For beginners, OFDM explains how NR actually carries information over the air. For experienced engineers, it is the foundation behind resource mapping, DMRS placement, overhead analysis, PDSCH and PUSCH behavior, and many practical decoding or throughput questions.
| Primary concept | OFDM waveform and resource-grid structure in 5G NR |
|---|---|
| Main specs | 3GPP TS 38.211, 38.212, 38.214 |
| Main waveforms | CP-OFDM and DFT-s-OFDM |
| Why it matters | Resource mapping, scheduling, decoding, overhead, uplink efficiency, and throughput analysis |
What OFDM means in simple terms
In practical language, OFDM splits the channel into many narrow subcarriers and transmits symbols across them in parallel. Instead of trying to send everything through one wide carrier, the system spreads the transmission across a structured grid.

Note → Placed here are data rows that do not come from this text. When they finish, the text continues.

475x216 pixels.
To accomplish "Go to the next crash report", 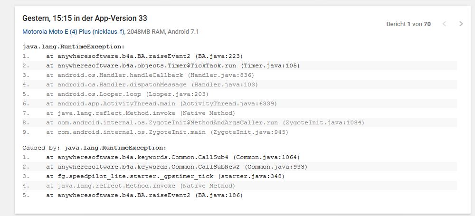I will point(461,24).
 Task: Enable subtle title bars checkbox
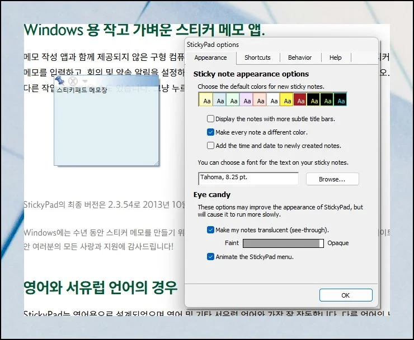click(210, 119)
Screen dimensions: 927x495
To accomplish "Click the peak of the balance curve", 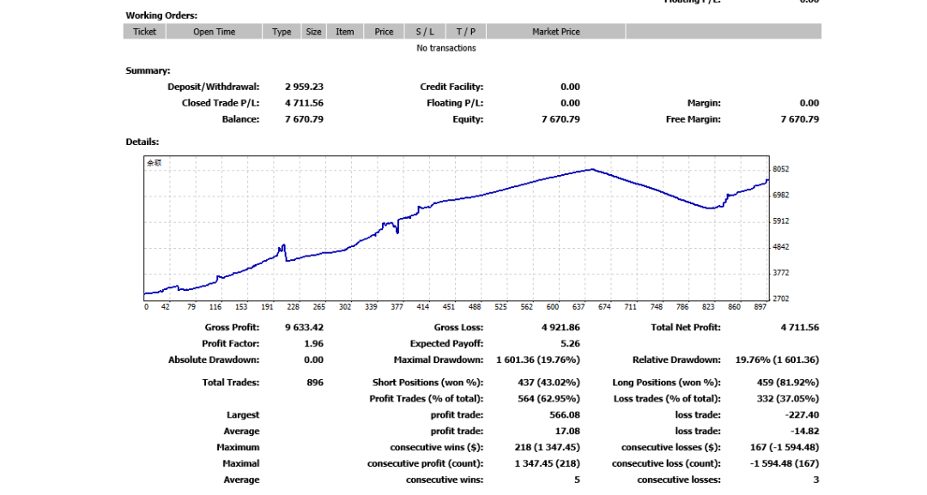I will point(591,169).

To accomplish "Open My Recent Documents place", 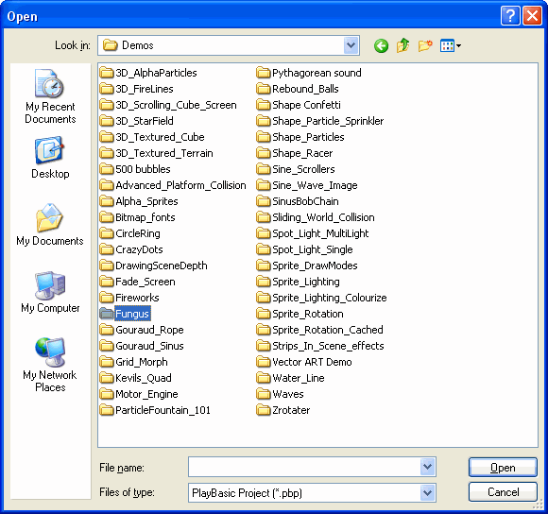I will (50, 96).
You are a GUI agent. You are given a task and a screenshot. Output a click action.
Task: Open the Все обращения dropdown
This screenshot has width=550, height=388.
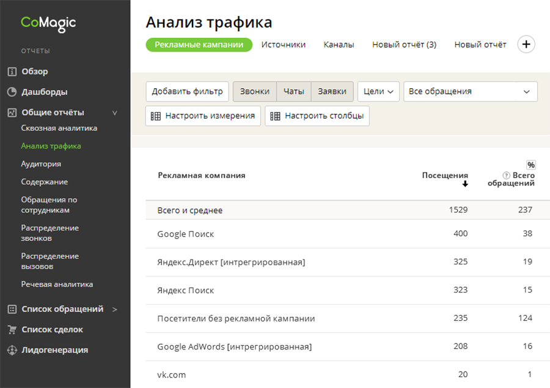coord(470,92)

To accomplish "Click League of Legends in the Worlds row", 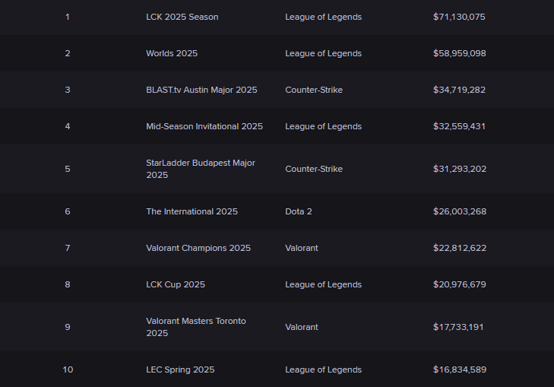I will [x=323, y=53].
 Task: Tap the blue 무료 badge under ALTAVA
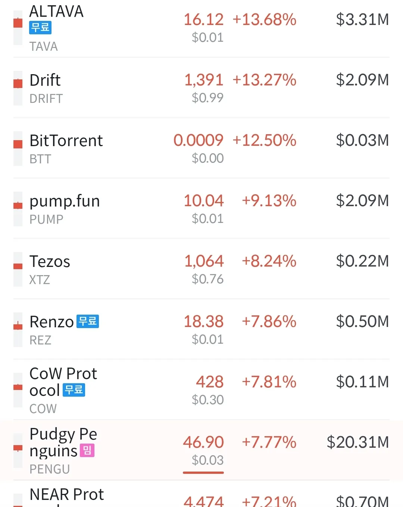coord(40,28)
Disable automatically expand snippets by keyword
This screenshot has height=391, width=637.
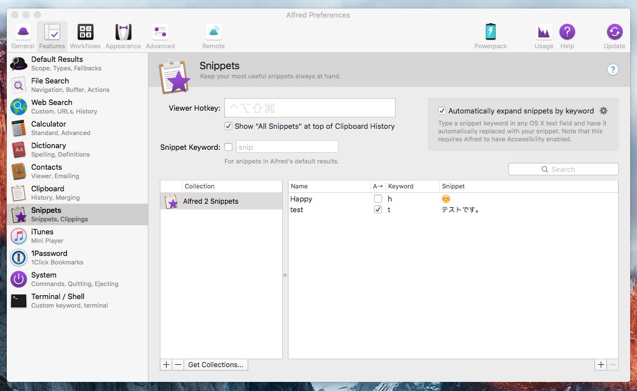pos(442,111)
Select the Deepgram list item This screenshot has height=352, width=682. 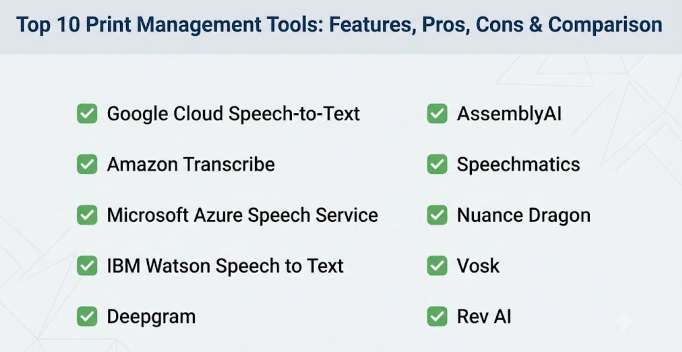coord(151,317)
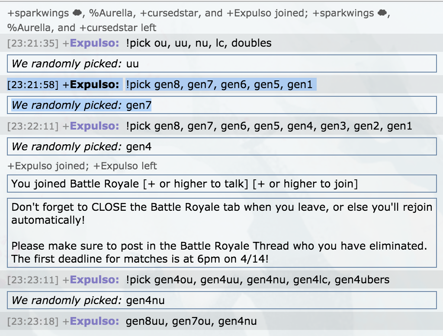This screenshot has width=443, height=336.
Task: Click the 23:21:35 timestamp
Action: point(33,43)
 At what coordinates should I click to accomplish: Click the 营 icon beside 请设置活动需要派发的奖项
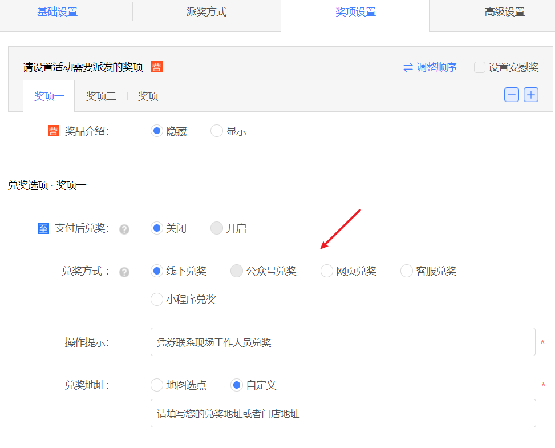pyautogui.click(x=156, y=67)
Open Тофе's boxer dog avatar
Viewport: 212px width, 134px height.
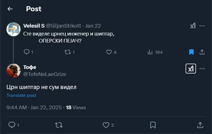click(x=14, y=71)
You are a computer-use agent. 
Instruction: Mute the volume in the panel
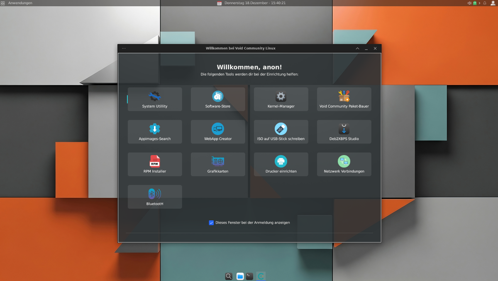[470, 3]
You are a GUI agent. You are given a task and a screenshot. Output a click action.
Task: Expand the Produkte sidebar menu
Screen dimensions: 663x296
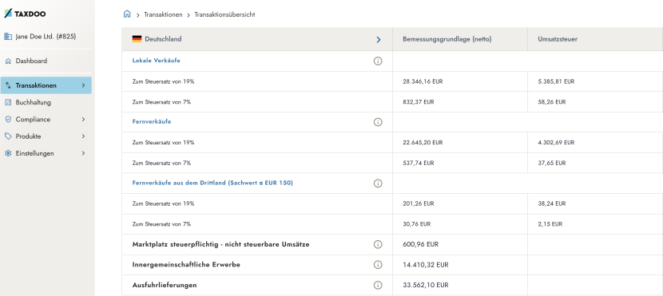coord(46,136)
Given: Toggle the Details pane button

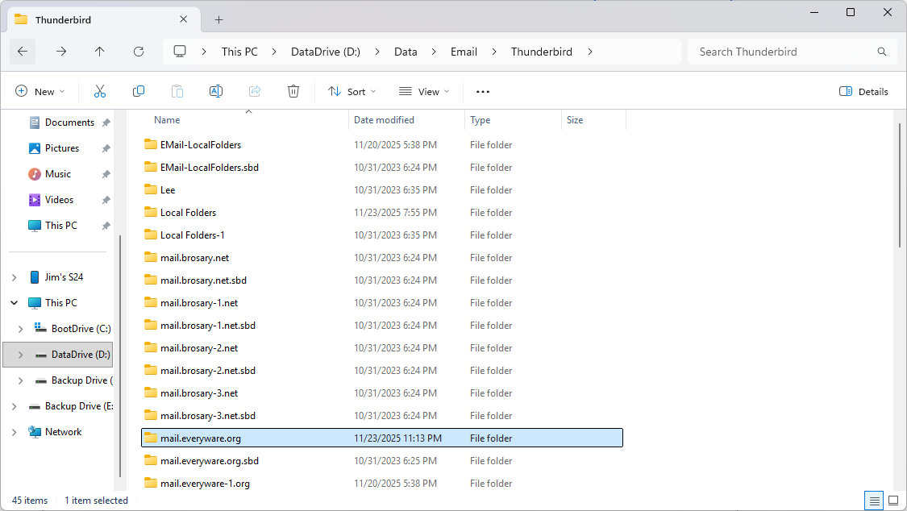Looking at the screenshot, I should pyautogui.click(x=863, y=92).
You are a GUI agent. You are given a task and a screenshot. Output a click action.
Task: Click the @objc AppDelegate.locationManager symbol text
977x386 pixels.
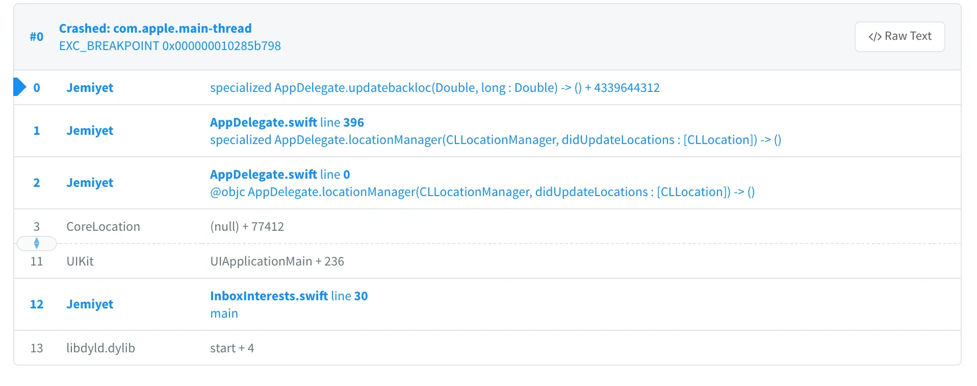coord(482,192)
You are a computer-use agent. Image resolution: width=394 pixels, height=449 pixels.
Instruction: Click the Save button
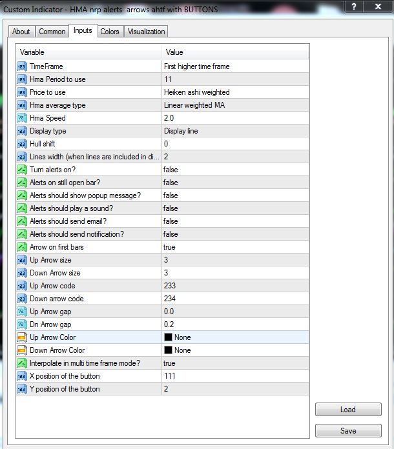[347, 430]
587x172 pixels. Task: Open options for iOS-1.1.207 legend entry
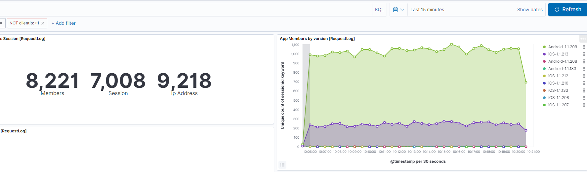[584, 105]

- frequency is divided into many subcarriers
- time is divided into OFDM symbols
- control, data, and reference signals are mapped onto that grid
- engineers read real transmissions as resource occupancy on the NR time-frequency plane
This is the reason NR resource allocation is usually discussed in terms of subcarriers, symbols, resource blocks, DMRS positions, and slot timing.
Technical summary
| Main downlink waveform | CP-OFDM |
|---|---|
| Main uplink waveforms | CP-OFDM and DFT-s-OFDM depending on uplink configuration and transmission context |
| Time-frequency model | Subcarriers in frequency and OFDM symbols in time |
| Common engineering units | subcarrier, OFDM symbol, resource element, resource block, slot |
| Main operational impact | Resource mapping, control/data placement, DMRS overhead, decoding quality, and scheduler interpretation |
How the OFDM waveform model works in NR
frequency ->
| sc | sc | sc | sc | sc | sc |
time
|
v
| sym | RE grid where data, control, and reference signals are placed
| sym |
| sym | Engineers normally do not inspect OFDM as an abstract math topic. They inspect it as the resource grid on which PDCCH, PDSCH, PUSCH, DMRS, CSI-RS, and other signals are mapped.
Subcarriers
A subcarrier is one narrow frequency component inside the OFDM waveform. In NR, the spacing between adjacent subcarriers is determined by the active numerology.
OFDM symbols
OFDM symbols are the time units that sit on the grid. Control, data, and reference signals are assigned to selected symbols within a slot.
Cyclic prefix
The cyclic prefix is added to help the receiver handle multipath propagation more robustly. For most everyday NR work, engineers mainly deal with the normal CP case.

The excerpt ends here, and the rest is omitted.